Could this woman be any more moral? Seriously, this nurse is too good to be true. Moll practically falls over herself in explaining just how moral and "pious" her upbringing was, as if to free her nurse from any future blame for the criminal path Moll ends up taking. Nope, that was all Moll's doing.

Quote #5

[…] for though I had no great scruples of conscience, as I have said, to struggle with, yet I could not think of being a whore to one brother and a wife to the other. (104)

Even the unscrupulous have to draw the line somewhere, and even Moll has her limits, which include not having relationships with two brothers at once. Well, that's a start.

Quote #6

Then he cajoled with his brother, and persuaded him what service he had done him, and how he had brought his mother to consent, which, though true, was not indeed done to serve him, but to serve himself; but thus diligently did he cheat him, and had the thanks of a faithful friend for shifting off his whore into his brother's arms for a wife. So certainly does interest banish all manner of affection, and so naturally do men give up honour and justice, humanity, and even Christianity, to secure themselves. (221)

This older brother sounds like a class-A jerk. He puts his own desires and needs above all other things, including any love he might have felt for Moll. Of course our distaste for his behavior makes us question Moll's later treatment of men. Is she any better than this brother?

Quote #7

Thus my pride, not my principle, my money, not my virtue, kept me honest; though, as it proved, I found I had much better have been sold by my she-comrade to her brother, than have sold myself as I did to a tradesman that was rake, gentleman, shopkeeper, and beggar, all together. (232)

Although the reasoning behind Moll's virtuous behavior is "not [her virtue]" but her "pride," the outcome is the same: Moll acts just as virtuously as she would have if her true modesty were really the reason for rejecting this man.
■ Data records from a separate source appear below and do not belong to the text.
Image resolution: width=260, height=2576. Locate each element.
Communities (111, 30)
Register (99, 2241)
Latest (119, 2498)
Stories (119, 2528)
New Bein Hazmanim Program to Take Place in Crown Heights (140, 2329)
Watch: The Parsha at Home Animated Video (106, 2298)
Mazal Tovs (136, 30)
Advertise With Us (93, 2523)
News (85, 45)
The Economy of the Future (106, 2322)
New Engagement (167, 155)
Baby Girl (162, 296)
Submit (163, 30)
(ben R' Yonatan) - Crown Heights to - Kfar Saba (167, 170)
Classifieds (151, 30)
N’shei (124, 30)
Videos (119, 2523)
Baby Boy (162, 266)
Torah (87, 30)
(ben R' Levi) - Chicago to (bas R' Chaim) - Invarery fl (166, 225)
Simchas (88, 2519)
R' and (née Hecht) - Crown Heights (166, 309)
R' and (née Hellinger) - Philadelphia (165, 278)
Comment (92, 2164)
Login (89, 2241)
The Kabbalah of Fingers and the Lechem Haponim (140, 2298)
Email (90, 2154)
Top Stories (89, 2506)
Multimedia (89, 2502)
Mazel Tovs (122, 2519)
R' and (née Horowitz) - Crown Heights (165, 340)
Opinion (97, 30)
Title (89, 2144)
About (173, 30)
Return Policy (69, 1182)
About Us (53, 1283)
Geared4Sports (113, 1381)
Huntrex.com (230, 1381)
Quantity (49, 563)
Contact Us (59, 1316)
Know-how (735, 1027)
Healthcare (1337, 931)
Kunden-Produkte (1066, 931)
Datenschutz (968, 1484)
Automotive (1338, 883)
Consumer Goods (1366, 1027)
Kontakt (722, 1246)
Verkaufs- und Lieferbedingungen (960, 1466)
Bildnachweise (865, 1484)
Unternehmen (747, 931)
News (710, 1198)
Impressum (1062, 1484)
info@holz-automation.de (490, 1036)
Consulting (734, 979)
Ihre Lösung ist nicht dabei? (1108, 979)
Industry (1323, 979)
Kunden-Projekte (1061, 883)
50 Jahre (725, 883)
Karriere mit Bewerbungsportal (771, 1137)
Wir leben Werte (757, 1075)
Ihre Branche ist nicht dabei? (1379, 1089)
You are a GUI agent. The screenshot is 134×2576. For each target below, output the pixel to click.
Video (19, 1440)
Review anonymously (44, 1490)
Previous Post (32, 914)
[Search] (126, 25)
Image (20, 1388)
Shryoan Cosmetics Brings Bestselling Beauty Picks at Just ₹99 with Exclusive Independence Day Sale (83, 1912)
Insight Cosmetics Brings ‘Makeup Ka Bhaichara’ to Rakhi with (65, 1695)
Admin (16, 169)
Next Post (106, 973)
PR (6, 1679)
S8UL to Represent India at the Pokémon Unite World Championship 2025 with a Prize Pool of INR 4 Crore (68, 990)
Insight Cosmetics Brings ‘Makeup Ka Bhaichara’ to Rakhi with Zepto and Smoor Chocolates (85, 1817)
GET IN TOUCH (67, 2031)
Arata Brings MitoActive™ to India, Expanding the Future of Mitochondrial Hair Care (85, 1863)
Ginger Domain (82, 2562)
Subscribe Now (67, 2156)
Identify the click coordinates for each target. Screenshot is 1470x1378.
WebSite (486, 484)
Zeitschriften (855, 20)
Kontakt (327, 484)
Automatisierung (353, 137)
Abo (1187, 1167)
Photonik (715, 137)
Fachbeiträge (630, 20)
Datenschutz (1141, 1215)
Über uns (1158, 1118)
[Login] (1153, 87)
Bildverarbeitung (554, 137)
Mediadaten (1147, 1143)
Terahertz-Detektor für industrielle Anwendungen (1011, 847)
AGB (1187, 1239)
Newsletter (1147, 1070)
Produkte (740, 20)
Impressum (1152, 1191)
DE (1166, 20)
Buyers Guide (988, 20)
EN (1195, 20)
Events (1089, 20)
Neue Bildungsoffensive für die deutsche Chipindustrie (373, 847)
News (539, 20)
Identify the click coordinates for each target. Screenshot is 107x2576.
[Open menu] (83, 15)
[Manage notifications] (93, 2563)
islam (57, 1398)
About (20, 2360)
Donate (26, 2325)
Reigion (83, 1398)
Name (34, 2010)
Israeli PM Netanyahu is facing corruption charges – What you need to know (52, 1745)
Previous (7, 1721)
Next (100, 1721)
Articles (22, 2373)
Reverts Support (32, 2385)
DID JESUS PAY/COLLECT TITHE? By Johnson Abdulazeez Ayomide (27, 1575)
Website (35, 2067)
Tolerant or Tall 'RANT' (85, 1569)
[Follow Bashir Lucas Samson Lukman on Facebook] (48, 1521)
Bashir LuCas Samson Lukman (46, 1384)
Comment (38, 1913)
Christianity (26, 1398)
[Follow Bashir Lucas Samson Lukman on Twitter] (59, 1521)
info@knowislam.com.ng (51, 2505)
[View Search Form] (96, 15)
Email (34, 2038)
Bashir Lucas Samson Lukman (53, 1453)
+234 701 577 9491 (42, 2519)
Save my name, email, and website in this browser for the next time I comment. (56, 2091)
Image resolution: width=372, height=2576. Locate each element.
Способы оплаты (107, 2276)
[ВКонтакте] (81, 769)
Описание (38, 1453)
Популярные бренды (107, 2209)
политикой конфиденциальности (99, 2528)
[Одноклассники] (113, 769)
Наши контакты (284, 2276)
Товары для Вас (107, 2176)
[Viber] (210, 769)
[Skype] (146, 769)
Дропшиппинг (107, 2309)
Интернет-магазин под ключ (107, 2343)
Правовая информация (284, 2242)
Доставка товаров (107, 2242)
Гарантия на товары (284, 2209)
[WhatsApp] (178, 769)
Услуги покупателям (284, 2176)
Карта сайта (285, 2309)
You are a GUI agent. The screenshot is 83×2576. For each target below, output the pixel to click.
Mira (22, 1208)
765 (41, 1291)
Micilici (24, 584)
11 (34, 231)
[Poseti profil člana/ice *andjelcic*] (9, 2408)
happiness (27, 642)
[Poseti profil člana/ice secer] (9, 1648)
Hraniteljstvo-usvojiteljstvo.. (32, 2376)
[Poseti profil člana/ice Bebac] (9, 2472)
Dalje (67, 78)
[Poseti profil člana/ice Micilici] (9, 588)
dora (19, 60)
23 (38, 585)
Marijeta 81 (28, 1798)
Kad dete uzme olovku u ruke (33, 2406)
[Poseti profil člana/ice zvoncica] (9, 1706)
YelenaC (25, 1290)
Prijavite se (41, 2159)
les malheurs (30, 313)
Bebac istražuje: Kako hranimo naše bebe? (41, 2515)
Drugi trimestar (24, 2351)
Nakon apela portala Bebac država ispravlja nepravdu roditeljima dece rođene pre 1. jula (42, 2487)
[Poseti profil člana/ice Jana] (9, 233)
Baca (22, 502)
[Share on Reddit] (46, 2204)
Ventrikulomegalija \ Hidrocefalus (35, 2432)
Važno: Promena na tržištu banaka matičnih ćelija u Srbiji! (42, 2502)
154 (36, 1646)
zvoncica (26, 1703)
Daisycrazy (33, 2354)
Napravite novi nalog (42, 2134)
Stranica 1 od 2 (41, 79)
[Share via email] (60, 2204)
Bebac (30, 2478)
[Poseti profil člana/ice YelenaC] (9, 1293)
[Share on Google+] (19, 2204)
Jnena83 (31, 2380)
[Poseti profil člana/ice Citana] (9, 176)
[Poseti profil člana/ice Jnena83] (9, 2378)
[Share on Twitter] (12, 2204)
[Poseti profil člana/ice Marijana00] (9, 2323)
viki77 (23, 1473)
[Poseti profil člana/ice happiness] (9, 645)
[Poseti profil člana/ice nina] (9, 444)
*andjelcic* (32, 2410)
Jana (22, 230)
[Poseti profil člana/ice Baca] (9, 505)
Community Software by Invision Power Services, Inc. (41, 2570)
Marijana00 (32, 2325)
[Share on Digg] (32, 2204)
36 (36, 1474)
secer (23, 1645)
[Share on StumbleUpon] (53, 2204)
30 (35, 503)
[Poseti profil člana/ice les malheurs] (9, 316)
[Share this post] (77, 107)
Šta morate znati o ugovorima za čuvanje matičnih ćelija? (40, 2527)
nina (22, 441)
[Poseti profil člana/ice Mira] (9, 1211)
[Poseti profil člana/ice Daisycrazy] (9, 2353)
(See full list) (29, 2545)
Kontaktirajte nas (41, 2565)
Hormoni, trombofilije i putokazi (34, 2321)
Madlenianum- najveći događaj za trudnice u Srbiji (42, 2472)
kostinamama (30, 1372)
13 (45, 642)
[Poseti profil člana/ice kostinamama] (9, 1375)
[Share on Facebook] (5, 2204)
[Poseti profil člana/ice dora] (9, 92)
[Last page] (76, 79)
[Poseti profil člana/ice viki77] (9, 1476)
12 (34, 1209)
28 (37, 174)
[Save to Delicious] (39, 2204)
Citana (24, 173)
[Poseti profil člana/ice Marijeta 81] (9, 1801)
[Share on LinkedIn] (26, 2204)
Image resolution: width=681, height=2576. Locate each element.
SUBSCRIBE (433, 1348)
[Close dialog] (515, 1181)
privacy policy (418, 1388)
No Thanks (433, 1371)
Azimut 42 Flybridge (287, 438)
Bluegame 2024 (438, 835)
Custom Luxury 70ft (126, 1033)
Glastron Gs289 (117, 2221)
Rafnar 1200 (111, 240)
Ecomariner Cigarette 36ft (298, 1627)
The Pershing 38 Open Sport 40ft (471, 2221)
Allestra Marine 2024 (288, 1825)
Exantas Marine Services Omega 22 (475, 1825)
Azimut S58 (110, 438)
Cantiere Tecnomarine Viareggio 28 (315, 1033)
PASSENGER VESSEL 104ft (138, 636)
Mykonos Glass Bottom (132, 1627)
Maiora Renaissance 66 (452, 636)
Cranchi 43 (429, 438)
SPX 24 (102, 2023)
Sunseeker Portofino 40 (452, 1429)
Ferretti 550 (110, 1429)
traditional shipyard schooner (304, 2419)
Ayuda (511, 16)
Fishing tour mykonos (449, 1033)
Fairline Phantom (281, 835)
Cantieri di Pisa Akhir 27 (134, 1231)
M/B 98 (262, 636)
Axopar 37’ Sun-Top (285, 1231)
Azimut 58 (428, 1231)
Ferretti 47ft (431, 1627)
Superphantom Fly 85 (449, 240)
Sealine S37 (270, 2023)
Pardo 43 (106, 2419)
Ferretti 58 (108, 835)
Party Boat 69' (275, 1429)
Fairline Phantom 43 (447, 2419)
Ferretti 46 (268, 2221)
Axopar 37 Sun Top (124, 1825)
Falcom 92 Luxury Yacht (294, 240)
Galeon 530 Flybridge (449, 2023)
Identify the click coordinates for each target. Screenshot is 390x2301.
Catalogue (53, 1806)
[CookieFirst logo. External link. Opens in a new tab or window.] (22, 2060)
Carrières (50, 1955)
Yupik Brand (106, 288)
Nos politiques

Too bad her virtue isn't rewarded, but punished.

Quote #8

In the meantime, as I was but too sure of the fact, I lived therefore in open avowed incest and whoredom, and all under the appearance of an honest wife; and though I was not much touched with the crime of it, yet the action had something in it shocking to nature, and made my husband, as he thought himself, even nauseous to me. (338)

Moll stresses that the actual sin and the guilty feeling that comes with it far outdoes any outside "appearance" of respectability and "honest[y]." But people only judge what they can see or measure, so no one understands what she's going through or what would make her feel so terrible.

Quote #9

I was struck with this letter as with a thousand wounds, such as I cannot describe; the reproaches of my own conscience were such as I cannot express, for I was not blind to my own crime; and I reflected that I might with less offence have continued with my brother, and lived with him as a wife, since there was no crime in our marriage on that score, neither of us knowing it. (467)

Here's the interesting part: Moll says that it would have been less offensive for her to continue being married to her brother as long as they both are in the dark about their being related. But still, she would have been married to her brother. Yuck. The only thing that's changed is the fact that she is now aware of it. So the sin only becomes a real sin when she becomes aware of it.

Quote #10

This was a strange testimony of the growing vice of the age, and such a one, that as bad as I had been myself, it shocked my very senses. I began to nauseate the place I was in and, about all, the wicked practice; and yet I must say that I never saw, or do I believe there was to be seen, the least indecency in the house the whole time I was there. (657)

Have you noticed that whenever Moll feels like something is really immoral or bad, she feels sick to her stomach? She doesn't need the appearance of "indecency" to know it's there. It's her knowledge of the potential immorality that makes her uncomfortable.